Stored data entries
....

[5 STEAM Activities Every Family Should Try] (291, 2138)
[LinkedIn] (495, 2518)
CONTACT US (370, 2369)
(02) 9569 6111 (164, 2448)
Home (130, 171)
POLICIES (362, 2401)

....

● **Task objective**: Set the data down again in full. Keep it exact.

● **Reply**:
[5 STEAM Activities Every Family Should Try] (291, 2138)
[LinkedIn] (495, 2518)
CONTACT US (370, 2369)
(02) 9569 6111 (164, 2448)
Home (130, 171)
POLICIES (362, 2401)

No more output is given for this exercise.